Rubina Chand Patel, Aged 17
"Before joining the computer class in Vishrantwadi, I didn't know anything about computers. They were very new to me and I felt that I'd never be able to learn. There was a real fear in my mind, but after starting to learn that fear ceased.
I feel that I'm learning a new skill that is very important and helpful for my future life.
I wish to learn more in the advance course".
We're delighted to announce that Karunaprabha, leader of this project, has been successfully nominated for One World Action's 100 Powerful (Unseen) Women award.
The women come from over 40 countries and have all contributed to positive social change on either a grassroots or global level. To learn more about this initiative, please follow this link:
A huge congratulations to Karunaprabha for her momentous contribution to alleviating suffering in the slums of Vishrantwadi.
Shilpa's Story - aged 20 years
Once there was a survey in my community. Through that survey I have came to know about this class. I have decided to join the class and to learn the sewing skills. I left the school in 6th STD and after that did not join any course. But now I have completed the course successfully. The course has build confidence in me. I learn different types of blouse and Panjabi suits. I have started taking orders from outside and earn money from it. My brother gave me money to buy a secondhand machine. I am very happy now. After my marriage also I will keep on stitching the blouse and dresses.
I am very thankful to your project and giving me the skills and confidence to be independent.
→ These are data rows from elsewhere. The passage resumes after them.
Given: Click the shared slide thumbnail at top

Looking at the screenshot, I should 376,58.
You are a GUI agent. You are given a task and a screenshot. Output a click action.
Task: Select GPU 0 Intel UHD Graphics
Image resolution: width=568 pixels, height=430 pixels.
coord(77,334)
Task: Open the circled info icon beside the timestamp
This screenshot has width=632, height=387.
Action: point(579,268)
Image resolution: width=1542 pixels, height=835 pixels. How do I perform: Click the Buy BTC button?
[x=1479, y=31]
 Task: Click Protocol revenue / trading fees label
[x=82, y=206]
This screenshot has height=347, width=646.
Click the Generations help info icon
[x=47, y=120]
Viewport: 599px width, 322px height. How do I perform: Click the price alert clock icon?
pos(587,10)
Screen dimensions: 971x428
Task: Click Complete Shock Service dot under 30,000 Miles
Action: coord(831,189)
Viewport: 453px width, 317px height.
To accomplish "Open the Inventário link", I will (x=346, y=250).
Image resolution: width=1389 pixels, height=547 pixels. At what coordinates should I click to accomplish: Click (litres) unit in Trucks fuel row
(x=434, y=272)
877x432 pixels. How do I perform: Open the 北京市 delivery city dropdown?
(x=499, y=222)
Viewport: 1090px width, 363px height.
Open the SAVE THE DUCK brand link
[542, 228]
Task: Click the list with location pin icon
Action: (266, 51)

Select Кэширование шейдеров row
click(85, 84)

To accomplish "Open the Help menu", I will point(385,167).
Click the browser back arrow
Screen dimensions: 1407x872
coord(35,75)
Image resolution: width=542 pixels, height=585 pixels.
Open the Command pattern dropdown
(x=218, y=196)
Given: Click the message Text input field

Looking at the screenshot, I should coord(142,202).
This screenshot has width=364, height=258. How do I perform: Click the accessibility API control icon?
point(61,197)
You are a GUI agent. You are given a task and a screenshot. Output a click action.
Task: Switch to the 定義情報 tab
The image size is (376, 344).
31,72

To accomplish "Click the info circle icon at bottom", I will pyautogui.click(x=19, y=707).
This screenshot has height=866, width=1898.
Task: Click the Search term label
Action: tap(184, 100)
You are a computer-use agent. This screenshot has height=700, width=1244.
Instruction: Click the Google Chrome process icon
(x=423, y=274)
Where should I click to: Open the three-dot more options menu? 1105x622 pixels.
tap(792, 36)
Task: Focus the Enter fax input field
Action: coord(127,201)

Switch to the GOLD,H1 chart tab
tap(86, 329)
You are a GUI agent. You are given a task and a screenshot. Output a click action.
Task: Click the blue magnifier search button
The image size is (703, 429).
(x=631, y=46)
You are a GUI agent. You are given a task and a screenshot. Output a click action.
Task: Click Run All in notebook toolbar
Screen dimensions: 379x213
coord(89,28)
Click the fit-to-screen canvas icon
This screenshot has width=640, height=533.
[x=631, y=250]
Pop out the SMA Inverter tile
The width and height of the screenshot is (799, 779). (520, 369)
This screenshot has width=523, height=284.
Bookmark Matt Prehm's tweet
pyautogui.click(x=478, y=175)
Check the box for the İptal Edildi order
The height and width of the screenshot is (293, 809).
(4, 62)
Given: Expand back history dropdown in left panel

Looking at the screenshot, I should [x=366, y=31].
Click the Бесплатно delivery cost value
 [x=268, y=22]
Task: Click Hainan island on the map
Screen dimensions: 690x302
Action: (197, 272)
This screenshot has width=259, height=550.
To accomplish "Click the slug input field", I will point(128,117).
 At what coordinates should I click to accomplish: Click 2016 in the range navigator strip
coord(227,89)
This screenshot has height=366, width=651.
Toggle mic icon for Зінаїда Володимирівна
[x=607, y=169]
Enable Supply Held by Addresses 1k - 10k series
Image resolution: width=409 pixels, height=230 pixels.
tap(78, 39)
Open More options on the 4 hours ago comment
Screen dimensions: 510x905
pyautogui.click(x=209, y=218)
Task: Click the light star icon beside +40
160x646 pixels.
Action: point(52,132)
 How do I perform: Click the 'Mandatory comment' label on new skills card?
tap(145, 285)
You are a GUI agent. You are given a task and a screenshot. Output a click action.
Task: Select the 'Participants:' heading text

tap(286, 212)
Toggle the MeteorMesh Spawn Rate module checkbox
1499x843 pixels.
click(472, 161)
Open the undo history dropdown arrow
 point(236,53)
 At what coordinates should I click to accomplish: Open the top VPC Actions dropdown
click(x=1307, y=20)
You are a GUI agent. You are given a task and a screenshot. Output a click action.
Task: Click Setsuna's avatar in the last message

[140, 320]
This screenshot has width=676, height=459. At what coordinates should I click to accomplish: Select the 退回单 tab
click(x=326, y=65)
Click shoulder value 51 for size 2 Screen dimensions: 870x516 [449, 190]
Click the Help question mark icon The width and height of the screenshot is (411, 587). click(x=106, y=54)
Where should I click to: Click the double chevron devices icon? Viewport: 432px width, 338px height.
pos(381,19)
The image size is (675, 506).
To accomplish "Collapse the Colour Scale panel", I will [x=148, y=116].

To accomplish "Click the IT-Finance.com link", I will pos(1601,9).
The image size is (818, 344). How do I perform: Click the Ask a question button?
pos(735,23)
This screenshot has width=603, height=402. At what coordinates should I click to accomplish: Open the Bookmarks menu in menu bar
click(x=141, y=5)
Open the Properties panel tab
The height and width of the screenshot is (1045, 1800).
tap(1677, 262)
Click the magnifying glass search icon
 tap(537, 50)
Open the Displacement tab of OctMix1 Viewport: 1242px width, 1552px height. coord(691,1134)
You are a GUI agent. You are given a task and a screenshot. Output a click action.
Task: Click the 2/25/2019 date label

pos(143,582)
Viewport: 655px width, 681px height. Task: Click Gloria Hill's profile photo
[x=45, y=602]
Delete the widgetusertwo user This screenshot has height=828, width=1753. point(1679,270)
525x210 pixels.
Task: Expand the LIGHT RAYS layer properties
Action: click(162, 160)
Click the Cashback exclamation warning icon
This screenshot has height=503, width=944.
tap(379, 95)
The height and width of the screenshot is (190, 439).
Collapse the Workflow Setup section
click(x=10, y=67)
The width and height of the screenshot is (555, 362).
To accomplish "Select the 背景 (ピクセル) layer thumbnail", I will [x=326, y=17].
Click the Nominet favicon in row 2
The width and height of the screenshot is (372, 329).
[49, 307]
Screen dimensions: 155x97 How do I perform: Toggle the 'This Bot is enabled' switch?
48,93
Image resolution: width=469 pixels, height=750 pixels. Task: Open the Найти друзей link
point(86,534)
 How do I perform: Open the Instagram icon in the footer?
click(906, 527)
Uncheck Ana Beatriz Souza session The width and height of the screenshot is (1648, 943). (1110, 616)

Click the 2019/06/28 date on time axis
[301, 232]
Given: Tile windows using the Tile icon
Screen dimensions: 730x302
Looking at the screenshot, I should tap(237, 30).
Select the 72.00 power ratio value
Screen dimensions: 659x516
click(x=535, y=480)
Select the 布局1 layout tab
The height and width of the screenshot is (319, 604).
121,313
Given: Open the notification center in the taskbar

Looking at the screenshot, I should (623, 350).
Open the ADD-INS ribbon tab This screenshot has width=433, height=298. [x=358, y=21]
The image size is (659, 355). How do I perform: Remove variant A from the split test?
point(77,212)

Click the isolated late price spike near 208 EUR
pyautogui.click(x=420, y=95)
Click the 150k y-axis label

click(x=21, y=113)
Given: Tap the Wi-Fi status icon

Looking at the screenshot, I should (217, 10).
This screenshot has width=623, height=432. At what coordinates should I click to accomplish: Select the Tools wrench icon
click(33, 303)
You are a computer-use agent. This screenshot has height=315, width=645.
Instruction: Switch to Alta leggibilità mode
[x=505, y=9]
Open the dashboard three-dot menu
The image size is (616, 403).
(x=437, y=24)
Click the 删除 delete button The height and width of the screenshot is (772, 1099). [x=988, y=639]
A reminder of what this project is trying to do. More details can be found on Karuna's website:
The average time a women in South Asia will attend school is 1.8 years.
Recent research in India suggests that two thirds of women who lives in slums have anaemia and vitamin A deficiency due to poor nutrition.
India has the highest malnutrition rate in the world- it affects a quarter of the population.
The Vishrantwadi project is a health education project; it is working to reverse the current trends and improve the lack of adequate health and education provision for women. The Vishrantwadi Project was setup and is run and managed by women for the advancement of women, it was the first project setup by the Women’s Social and Dhamma project. The aim of the project is to improve the lives of women by addressing some of the most common problems such as- reducing malnutrition, promoting self-confidence, eradicating incidents of domestic violence and increasing the autonomy of women.
The project works in 10 slums in the Pune area; it has set up a women’s committee in each slum. The slum committees work together with the Vishrantwadi project to improve awareness and access to healthcare. In recent years, the committees have run a number of health camps and nutrition awareness sessions which offer practical solutions to local health issues such as sanitation, clean water, pollution and sexual health. The results have been very encouraging; women are now taking a greater responsibility for health issues within their families. By becoming more health and hygiene conscious communities are able to reduce the prevalence of disease and vermin.
The other major undertaking of the Vishrantwadi project is a one year education course that is offered to girls in the slums. There are many financial and social reasons which explain why women in India are prevented from finishing school- the Vishrantwadi education project is offering girls a second chance. The project takes a practical approach to education- one of the major focus of the project is the health awareness programme, there is an acceptance that most of the girls will have families at a young age; girls are therefore given practical lessons on caring for a family in the slums. This includes basic hygiene, nutrition, first aid, sexual health lessons as well as pre and post-natal advice.
The education programme has a varied syllabus; it addresses and prepares girls with skills that they are likely to use in life such as- household budgeting, negotiation, self-esteem and legal rights specifically regarding domestic violence and caste prejudice. Finally, the programme works with local training centres and employers to give girls vocational training and work experience. Women benefit from lessons in sewing, computer training (in association with the Karuna Computer Education Centre), entrepreneurship and accountancy.